Reading old news in the web archive, distantly

[The substance of this post has now been published.]

One of the defining moments of Rowan Williams’ time as archbishop of Canterbury was the public reaction to his lecture in February 2008 on the interaction between English family law and Islamic shari’a law. As well as focussing attention on real and persistent issues of the interaction of secular law and religious practice, it also prompted much comment on the place of the Church of England in public life, the role of the archbishop, and on Williams personally. I tried to record a sample of the discussion in an earlier post.

Of course, a great deal of the media firestorm happened online. I want to take the episode as an example of the types of analysis that the systematic archiving of the web now makes possible: a new kind of what Franco Moretti called ‘distant reading.’

The British Library holds a copy of the holdings of the Internet Archive for the .uk top level domain for the period 1996-2010. One of the secondary datasets that the Library has made available is the Host Link Graph. With this data, it’s possible to begin examining how different parts of the UK web space referred to others. Which hosts linked to others, and from when until when ?

This graph shows the total number of unique hosts that were found linking at least once to in each year.

Canterbury unique linking hosts - bar

My hypothesis was that there should be more unique hosts linking to the archbishop’s site after February 2008, which is by and large borne out. The figure for 2008 is nearly 50% higher than for the previous year, and nearly 25% higher than the previous peak in 2004. This would suggest that a significant number of hosts that had not previously linked to the Canterbury site did so in 2008, quite possibly in reaction to the shari’a story.

What I had not expected to see was the total number fall back to trend in 2009 and 2010. I had rather expected to see the absolute numbers rise in 2008 and then stay at similar levels – that is, to see the links persist. The drop suggests that either large numbers of sites were revised to remove links that were thought to be ‘ephemeral’ (that is to say, actively removed), or that there is a more general effect in that certain types of “news” content are not (in web archivist terms) self-archiving. [Update 02/07/2014 – see comment below ]

The next step is for me to look in detail at those domains that linked only once to Canterbury, in 2008, and to examine these questions in a more qualitative way. Here then is distant reading leading to close reading.

You can download the data, which is in the public domain, from here . Be sure to have plenty of hard disk space, as when unzipped the data is more than 120GB. The data looks like this:

2010 | | | 20

which tells you that in 2010, the Internet Archive captured 20 individual resources (usually, although not always, “pages”) in the Church Times site that linked to the archbishop’s site. My poor old laptop spent a whole night running through the dataset and extracting all the instances of the string “”.

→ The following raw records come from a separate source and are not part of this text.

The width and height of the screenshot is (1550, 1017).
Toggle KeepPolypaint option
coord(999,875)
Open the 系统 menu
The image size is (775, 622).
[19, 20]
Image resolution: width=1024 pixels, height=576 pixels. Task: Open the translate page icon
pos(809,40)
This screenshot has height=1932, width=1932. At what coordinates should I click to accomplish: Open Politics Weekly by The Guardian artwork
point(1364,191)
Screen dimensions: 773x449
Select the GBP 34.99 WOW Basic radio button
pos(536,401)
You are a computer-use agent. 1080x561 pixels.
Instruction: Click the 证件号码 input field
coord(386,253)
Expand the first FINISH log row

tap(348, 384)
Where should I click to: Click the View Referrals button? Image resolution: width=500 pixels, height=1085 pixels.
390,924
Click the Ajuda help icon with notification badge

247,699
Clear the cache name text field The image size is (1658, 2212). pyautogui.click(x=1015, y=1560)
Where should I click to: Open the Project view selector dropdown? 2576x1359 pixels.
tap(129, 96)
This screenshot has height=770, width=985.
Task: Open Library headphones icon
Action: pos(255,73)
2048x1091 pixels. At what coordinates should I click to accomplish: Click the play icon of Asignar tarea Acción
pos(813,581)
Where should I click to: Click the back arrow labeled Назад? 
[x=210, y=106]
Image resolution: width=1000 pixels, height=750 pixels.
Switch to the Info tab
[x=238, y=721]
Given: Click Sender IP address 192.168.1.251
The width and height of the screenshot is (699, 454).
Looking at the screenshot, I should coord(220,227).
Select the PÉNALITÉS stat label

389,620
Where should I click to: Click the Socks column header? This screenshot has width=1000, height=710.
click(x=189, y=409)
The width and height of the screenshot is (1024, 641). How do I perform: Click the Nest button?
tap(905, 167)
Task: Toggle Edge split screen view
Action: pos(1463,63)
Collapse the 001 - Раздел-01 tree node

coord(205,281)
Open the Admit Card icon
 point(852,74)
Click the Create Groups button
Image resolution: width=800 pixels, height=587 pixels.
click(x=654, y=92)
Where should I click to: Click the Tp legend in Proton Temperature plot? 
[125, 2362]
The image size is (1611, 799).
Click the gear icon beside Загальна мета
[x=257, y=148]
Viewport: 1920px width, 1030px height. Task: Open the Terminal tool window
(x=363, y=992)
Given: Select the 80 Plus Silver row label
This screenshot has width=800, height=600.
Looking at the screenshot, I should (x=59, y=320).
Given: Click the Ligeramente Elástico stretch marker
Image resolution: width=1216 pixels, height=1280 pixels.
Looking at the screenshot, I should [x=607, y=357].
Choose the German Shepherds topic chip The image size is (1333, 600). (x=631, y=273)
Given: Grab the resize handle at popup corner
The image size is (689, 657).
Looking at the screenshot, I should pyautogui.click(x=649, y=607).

Then I looked at the total numbers of unique hosts linking to the archbishop’s site in each year. In order to do so, I:

(i) stripped out those results which were outward links from a small number of captures of the archbishop’s site itself.

(ii) allowed for the occasions when the IA had captured the same host twice in a single year (which does not occur consistently from year to year.)

(iii) did not aggregate results for hosts that were part of a larger domain. This would have been easy to spot in the case of the larger media organisations such as the Guardian, which has multiple hosts (society,,, etc.) However, it is much harder to do reliably for all such cases without examining individual archived instances, which was not possible at this scale.


(i) that a host “” held the same content as “”.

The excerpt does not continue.